The last few years have seen a dramatic increase in the number of applications that expect people to interact with machines through a voice interface “” that is to say, you tell it what to do by talking to it. Most likely, you don’t do this with your “computer.” It is far more likely that you do it with your phone, which is just a computer that you can put into your pocket. There are even products like Amazon Echo or the recently announced Google Home, where voice is intended to be the primary means of interaction. Recently I placed a call to a customer support line and spent quite a bit of time in dialog with a machine. It wasn’t simply a voice menu system. The interaction followed the same type of script that humans in call centers have used for years and did a really good job of understanding me.

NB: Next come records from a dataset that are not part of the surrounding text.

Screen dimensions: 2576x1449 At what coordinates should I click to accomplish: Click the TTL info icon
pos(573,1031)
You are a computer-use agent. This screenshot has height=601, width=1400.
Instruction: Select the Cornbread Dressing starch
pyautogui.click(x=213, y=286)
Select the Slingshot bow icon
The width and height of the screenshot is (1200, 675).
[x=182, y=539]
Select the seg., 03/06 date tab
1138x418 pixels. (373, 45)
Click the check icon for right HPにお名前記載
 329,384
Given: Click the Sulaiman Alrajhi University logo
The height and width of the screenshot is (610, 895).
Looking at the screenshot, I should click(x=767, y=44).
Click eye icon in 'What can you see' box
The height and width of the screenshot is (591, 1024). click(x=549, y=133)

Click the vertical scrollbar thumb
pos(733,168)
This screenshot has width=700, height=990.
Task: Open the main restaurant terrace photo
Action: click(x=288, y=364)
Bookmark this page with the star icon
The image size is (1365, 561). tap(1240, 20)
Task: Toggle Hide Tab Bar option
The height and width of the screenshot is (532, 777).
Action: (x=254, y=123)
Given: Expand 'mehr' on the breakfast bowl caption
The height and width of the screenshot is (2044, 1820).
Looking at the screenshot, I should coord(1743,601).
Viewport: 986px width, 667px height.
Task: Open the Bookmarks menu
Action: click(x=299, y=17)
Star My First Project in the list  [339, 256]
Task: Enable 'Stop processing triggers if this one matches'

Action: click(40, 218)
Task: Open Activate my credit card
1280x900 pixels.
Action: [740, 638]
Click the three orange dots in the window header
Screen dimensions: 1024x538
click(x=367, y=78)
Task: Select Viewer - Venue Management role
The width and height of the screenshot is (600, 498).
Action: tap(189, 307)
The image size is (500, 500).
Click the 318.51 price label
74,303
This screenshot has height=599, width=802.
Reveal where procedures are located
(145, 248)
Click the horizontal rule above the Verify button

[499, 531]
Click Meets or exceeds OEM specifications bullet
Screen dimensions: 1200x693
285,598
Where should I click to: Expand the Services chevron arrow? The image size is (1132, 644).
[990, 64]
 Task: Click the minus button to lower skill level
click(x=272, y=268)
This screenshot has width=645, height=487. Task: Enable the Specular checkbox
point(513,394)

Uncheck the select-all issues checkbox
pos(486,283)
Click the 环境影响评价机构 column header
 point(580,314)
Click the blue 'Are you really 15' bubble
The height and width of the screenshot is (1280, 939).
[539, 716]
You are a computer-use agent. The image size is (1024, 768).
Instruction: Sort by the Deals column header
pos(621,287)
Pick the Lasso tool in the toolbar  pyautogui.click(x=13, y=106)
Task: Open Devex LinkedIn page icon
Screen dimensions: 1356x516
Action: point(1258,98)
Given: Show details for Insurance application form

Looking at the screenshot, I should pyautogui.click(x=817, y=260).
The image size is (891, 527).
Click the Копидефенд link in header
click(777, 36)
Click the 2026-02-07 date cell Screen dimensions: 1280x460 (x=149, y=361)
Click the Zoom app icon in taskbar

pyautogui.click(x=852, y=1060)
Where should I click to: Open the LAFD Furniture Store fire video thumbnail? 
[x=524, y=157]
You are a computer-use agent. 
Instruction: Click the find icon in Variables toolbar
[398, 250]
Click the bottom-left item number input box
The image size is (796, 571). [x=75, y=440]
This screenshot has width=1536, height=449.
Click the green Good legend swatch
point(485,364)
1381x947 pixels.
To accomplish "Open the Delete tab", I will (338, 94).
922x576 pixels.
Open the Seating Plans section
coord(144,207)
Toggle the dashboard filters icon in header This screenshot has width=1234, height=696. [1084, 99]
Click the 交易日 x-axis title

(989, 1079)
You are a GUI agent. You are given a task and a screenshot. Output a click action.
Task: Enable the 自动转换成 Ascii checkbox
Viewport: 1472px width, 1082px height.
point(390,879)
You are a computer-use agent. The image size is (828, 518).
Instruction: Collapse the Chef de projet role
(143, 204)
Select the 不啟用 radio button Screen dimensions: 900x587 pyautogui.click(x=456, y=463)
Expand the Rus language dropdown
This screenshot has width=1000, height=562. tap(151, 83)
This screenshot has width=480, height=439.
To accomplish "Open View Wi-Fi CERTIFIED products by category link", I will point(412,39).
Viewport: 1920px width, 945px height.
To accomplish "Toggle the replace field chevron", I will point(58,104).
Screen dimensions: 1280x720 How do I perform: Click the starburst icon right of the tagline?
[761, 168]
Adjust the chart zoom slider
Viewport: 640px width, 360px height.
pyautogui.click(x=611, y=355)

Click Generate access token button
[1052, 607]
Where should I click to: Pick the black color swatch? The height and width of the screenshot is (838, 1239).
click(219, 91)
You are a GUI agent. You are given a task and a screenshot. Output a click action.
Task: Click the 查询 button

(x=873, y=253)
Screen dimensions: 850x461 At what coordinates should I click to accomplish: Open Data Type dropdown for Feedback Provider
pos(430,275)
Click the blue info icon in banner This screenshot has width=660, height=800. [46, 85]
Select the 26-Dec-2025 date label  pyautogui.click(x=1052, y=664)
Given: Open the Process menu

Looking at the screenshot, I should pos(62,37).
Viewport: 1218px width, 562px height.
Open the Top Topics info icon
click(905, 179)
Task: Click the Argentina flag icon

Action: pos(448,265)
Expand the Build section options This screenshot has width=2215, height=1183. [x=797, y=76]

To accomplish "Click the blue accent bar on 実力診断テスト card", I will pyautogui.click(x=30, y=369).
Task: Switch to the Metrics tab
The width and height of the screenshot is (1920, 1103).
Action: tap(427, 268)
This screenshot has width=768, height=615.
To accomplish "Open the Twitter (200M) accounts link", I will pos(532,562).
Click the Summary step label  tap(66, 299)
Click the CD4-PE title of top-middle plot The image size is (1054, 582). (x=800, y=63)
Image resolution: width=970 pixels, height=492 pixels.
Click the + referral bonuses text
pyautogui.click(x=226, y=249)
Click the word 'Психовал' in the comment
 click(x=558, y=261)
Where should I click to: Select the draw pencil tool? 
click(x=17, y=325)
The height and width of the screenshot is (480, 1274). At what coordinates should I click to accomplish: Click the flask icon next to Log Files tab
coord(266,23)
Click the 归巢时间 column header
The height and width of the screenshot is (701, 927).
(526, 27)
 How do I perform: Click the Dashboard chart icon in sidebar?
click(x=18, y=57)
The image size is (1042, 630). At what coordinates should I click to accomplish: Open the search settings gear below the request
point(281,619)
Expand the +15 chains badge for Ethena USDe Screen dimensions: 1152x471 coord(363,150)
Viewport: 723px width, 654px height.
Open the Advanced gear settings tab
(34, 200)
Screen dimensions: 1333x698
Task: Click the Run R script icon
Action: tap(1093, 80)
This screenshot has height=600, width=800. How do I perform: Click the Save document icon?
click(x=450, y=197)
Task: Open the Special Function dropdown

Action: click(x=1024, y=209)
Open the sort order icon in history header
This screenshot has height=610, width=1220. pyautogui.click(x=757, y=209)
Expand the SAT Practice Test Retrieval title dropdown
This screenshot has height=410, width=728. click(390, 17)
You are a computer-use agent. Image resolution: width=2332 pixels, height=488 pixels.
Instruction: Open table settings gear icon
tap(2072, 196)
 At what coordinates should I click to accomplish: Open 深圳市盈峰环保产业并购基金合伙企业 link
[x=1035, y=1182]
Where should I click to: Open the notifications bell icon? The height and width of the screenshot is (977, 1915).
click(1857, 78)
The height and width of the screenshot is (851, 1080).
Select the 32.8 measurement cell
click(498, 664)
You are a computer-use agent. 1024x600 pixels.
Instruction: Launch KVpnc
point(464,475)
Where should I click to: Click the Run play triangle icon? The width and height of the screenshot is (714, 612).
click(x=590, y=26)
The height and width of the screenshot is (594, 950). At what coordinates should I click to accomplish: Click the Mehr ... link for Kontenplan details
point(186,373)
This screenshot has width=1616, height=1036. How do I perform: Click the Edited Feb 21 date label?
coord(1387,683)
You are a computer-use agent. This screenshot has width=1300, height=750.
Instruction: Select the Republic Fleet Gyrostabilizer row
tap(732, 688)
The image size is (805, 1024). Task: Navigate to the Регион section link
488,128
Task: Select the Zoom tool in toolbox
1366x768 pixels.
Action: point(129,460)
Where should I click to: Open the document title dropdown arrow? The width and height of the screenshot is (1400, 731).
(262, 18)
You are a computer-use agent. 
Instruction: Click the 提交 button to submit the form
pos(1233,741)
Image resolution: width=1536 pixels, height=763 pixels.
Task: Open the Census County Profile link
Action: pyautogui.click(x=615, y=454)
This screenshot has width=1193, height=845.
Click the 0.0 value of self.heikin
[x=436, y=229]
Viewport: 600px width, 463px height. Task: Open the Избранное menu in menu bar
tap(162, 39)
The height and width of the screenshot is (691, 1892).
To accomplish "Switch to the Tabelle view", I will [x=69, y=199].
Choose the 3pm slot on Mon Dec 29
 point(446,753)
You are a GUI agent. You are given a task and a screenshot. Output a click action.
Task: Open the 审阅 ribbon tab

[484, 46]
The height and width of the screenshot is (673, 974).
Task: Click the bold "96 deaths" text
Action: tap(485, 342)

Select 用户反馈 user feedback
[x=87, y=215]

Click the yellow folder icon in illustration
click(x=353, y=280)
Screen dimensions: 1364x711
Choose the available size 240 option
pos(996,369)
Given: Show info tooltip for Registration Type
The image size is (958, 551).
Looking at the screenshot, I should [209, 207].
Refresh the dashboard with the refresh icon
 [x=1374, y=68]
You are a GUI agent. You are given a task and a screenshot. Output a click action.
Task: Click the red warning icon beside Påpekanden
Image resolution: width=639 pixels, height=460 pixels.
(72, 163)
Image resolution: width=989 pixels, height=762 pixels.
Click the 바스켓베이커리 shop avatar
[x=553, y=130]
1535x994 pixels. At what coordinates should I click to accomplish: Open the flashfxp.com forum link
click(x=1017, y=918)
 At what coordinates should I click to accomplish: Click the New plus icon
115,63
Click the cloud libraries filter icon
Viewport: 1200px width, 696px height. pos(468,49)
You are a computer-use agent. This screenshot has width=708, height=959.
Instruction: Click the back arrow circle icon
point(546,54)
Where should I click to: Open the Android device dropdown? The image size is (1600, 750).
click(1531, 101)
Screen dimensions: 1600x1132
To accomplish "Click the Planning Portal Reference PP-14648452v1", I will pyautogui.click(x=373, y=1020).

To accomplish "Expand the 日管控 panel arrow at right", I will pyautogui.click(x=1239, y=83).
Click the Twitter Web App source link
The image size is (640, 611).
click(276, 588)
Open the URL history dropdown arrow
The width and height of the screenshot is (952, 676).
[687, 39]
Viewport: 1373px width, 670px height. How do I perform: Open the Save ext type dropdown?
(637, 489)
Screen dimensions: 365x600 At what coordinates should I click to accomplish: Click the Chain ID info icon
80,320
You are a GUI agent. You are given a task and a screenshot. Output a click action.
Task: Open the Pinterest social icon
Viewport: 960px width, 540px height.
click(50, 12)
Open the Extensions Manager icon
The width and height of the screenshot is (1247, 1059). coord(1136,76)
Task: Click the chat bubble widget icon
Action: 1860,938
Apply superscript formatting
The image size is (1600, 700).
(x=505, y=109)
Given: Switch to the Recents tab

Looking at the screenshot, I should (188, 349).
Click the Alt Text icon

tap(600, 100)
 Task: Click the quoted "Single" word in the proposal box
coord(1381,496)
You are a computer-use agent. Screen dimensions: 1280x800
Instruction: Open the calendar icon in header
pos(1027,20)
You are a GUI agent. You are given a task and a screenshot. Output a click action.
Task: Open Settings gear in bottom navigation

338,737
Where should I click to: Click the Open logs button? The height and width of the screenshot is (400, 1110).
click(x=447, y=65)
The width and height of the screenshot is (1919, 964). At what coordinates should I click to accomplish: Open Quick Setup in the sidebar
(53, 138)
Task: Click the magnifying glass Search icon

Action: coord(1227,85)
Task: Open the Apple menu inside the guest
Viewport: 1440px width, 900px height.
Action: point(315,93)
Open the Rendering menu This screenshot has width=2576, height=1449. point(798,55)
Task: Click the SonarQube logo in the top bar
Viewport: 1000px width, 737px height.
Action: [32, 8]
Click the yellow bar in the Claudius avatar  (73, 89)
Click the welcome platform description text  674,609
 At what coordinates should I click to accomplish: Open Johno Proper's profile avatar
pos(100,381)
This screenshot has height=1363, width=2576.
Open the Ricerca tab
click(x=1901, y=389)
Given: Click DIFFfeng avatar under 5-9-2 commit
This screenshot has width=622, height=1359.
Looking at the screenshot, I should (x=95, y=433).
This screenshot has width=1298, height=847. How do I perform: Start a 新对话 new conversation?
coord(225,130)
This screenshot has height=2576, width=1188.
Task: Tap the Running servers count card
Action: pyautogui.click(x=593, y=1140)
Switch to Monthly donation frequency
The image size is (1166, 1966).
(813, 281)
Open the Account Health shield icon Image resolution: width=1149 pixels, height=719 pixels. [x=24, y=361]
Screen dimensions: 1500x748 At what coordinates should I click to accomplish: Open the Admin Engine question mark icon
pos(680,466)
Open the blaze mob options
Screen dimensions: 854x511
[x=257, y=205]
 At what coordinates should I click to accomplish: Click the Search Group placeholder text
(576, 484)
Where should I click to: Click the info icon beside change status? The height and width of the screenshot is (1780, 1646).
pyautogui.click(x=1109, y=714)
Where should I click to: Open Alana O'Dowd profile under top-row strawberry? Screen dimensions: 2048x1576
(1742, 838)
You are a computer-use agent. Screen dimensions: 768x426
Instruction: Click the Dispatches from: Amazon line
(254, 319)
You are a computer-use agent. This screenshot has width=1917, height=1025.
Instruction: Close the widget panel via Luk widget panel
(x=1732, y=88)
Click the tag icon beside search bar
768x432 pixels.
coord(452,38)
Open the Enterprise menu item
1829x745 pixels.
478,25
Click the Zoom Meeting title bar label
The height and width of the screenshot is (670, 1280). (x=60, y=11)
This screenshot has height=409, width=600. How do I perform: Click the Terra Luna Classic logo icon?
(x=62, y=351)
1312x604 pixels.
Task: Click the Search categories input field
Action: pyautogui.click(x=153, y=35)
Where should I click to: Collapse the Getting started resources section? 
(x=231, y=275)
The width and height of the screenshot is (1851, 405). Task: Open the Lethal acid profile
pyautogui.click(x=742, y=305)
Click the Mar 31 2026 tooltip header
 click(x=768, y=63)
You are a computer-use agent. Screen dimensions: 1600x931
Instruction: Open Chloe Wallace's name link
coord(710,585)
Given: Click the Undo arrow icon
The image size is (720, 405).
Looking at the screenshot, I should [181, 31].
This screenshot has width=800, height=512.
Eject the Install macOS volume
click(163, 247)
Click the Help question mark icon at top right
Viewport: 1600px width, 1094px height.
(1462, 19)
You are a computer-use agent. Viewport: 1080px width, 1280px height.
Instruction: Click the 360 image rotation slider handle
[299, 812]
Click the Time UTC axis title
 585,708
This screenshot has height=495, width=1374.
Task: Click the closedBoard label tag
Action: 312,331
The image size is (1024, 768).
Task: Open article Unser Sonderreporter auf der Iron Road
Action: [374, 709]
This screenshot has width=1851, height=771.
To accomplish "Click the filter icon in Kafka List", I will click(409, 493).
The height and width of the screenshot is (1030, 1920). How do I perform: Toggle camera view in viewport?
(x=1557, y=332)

What is really significant about this is that only a few years ago, voice interfaces were rather broadly ridiculed. There was a reason for this “” they weren’t very good. That voice system on the phone really stood out to me because it was so much better than what I had previously experienced, where the software barely understood me saying numbers for menu options. The voice recognition on my phone, which I use occasionally to send text messages when it isn’t convenient to type, also generally does a very good job. The error rate is definitely much lower than it was just a few years ago.
So what’s changed? It turns out that the difference isn’t improvements in voice recognition specifically, so much as improvements in Artificial Intelligence (AI) and machine learning in particular.
AI isn’t new. We are in what one might call the third golden age of AI. The first came in the 1950s when digital computers were still young, and many people believed that human intelligence was just a collection of logical rules. They believed that if they could just figure out the right rules and put them into a computer, they could reproduce human-like intelligence. In the 1980s, AI became a hot topic again, and there was a lot of work on techniques like neural networks. Both of these previous golden ages died when reality failed to live up to their assumptions.
The most recent rise in AI has been fueled by machine learning, which is feeding off the vast quantities of data that we create on the internet and through our various connected devices. The specific form of machine learning that is behind the ability for you to talk to your computer is called “deep learning,” and it uses constructs called “deep neural networks.” Neural networks are based on the structure of neurons in biological brains. The recent addition to them is the “deep” part. Basically, people have made the neural networks a lot bigger. Neural networks are generally “trained” by feeding them inputs where we know what the output should be, and adjusting the connections between neurons to reflect whether the output is right or wrong. Bigger networks require more data to train on.
If you want to train a neural network to understand what people are saying, you have to feed it a lot of audio clips where you know what is being said. Getting a hold of a large amount of such information might have been challenging in the past, but it has gotten a lot easier. How many hours of captioned video are available on YouTube alone?
The turning point for deep learning wasn’t actually related to giving voice commands to computers. It was in 2012, when a program using a deep neural network dramatically outperformed other approaches in the ImageNet challenge, which was a competition to recognize the objects in millions of digital images. To help advance the field of image processing, the creators of the ImageNet challenge created a database with over 10 million labeled images that could be used for training AIs. The 2012 winner had an error rate of 16 percent for identifying images it had never “seen” before; compare this to the 25 percent error rate of the previous year’s winner. By comparison, people have an error rate of 5.1 percent.
With the success in the ImageNet challenge, many technology companies have begun to invest heavily in their own deep learning projects. Earlier this year, a deep learning AI from Google made headlines for beating the world champion in Go. Microsoft’s 2015 entry into the ImageNet challenge used a deep learning AI to achieve an error rate under five percent.
The technology is used in more practical applications as well, including many products that you likely use today. Google Translate uses an AI that was trained on the vast amounts of text data in multiple languages available on the internet. Autonomous cars are largely driven by machine learning software that is constantly getting smarter as it drives. The work in image recognition has grown to include video recognition that not only identifies what objects are in the videos, but also what activities they are performing.
Deep learning also powers other applications, like IBM’s Watson. When Watson won Jeopardy in 2011, it wasn’t using deep learning. Now, nearly all the components in Watson use deep learning, and IBM has been investing heavily in the technology. Watson is training to do medical diagnosis andhas already proven to be more capable than human doctors in some areas. It is also trained for call center use. For all I know, that might have been a Watson-based system I was talking to when I called that customer service line.
As with all new technologies, it isn’t clear what the full range of applications are for deep learning, but my guess is that we are only scratching the surface, and the full implications of this technology could be quite profound.